Credit to Author: Tempo Desk| Date: Mon, 10 Dec 2018 20:08:31 +0000

 

 

EDITORIAL

IT was a great idea – a landport at the edge of Metro Manila, on the Coastal Road in Para­ñaque City, where all public transport from Cavite and Batangas would stop, the same way that ships would stop at the Manila North and South Harbors and passenger and cargo planes at the Ninoy Aquino International Airport.

The idea was to keep thousands of buses from adding to the traffic jams in Metro Manila. They would unload all their passengers at the Paranaque Integrated Terminal Exchange (PITX) and return the way they came, this time with province-bound passengers.

The PITX was built by Megawide subsidiary MWM Terminals, Inc., working closely with the Department of Transportation (DoTr), and affiliated agencies, including the Land Transporta­tion Franchising and Regulatory Board (LTFRB), and had a 35-year concession to build the terminal and operate it.

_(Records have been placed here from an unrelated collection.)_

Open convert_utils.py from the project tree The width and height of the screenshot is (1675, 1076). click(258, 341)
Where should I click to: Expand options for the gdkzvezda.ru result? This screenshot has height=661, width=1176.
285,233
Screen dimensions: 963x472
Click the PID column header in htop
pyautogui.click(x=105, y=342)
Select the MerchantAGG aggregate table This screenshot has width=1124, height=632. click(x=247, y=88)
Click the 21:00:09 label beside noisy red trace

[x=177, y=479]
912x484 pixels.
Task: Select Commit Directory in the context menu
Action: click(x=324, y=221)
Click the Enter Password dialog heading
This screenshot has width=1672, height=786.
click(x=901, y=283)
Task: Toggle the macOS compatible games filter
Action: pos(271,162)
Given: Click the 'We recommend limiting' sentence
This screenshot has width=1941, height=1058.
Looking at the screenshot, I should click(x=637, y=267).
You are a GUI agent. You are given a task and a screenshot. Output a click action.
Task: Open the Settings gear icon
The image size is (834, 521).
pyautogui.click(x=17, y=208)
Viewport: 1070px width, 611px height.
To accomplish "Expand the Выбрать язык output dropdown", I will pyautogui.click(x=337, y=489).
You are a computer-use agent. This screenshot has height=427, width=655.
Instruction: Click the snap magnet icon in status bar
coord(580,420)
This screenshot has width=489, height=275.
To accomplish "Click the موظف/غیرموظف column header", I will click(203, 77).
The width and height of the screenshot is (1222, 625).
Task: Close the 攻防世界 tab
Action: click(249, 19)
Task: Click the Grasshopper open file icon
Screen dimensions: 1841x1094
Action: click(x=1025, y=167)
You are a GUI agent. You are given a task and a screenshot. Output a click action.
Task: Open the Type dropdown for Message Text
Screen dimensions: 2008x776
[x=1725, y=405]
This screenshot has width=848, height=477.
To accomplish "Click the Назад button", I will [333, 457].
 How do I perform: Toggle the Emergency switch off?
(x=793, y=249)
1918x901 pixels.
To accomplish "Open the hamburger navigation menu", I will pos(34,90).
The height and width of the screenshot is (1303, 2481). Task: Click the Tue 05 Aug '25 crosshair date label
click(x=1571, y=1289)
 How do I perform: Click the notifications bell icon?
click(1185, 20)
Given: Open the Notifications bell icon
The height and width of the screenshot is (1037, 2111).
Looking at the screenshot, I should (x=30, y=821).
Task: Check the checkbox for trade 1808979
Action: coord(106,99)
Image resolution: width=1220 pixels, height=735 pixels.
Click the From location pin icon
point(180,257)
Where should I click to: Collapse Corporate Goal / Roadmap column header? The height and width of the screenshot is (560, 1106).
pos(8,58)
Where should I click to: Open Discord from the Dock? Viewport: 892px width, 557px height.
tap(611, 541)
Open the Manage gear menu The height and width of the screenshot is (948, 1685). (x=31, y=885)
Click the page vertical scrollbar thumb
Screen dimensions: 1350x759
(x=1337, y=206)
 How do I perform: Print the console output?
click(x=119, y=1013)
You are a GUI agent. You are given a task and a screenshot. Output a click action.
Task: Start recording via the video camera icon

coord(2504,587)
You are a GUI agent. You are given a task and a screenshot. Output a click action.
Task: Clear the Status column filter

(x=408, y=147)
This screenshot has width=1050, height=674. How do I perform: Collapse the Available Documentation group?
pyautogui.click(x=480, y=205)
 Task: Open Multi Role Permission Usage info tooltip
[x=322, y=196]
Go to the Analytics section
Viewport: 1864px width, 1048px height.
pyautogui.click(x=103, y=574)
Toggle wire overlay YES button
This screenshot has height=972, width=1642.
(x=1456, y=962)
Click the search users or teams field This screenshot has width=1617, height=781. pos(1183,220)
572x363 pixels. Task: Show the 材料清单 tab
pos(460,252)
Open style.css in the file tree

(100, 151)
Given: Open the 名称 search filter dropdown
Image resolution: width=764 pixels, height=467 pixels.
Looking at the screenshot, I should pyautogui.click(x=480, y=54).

The PITX did keep so many vehicles out of Metro Manila. But the planners forgot one thing – the incoming passengers – about 250,000 daily – had no ride to their destinations all over Metro Manila. It was such a modern landport with so much space for the discharge of passengers from Cavite and Batangas. But there were no buses or jeeps of UV vehicles or trains to carry them onward, even if only to Baclaran where Metro Manila vehicles were available along with MRT and LRT trains.

The LTFRB came up with an emergency solution – exemption of several bus companies from the ban so that some 300 bus firms were allowed to continue on to Baclaran, raising howls of protest from the banned companies. The very idea of the landport – keeping pro­vincial buses from adding to Metro Manila’s traffic – has thus been abandoned.

Last November, the Metro Manila Development Authority told provincial bus companies to start vacating their terminals along Epifanio de los Santos Ave. (EDSA) as its North and South terminals are now being constructed in Valenzuela City and Sta. Rosa, Laguna, and will be completed early next year. The 2,000 provincial buses from the north will have to stop in Valenzuela City, while the 2,500 buses from Laguna and beyond will have to stop in Sta. Rosa.

Before any further action on this plan of the landports to keep provincial buses from enter­ing Metro Manila, the officials concerned, led by those of the Department of Transportation, should go through the entire plan, to ensure that the problems that have come up with the Paranaque landport are solved and are not repeated in the other terminals now going up in Valenzuela City and Sta. Rosa.

The easing of Metro traffic is a laudable goal but it must not be solved at the expense of thousands of workers who need to get to their offices and factories on time.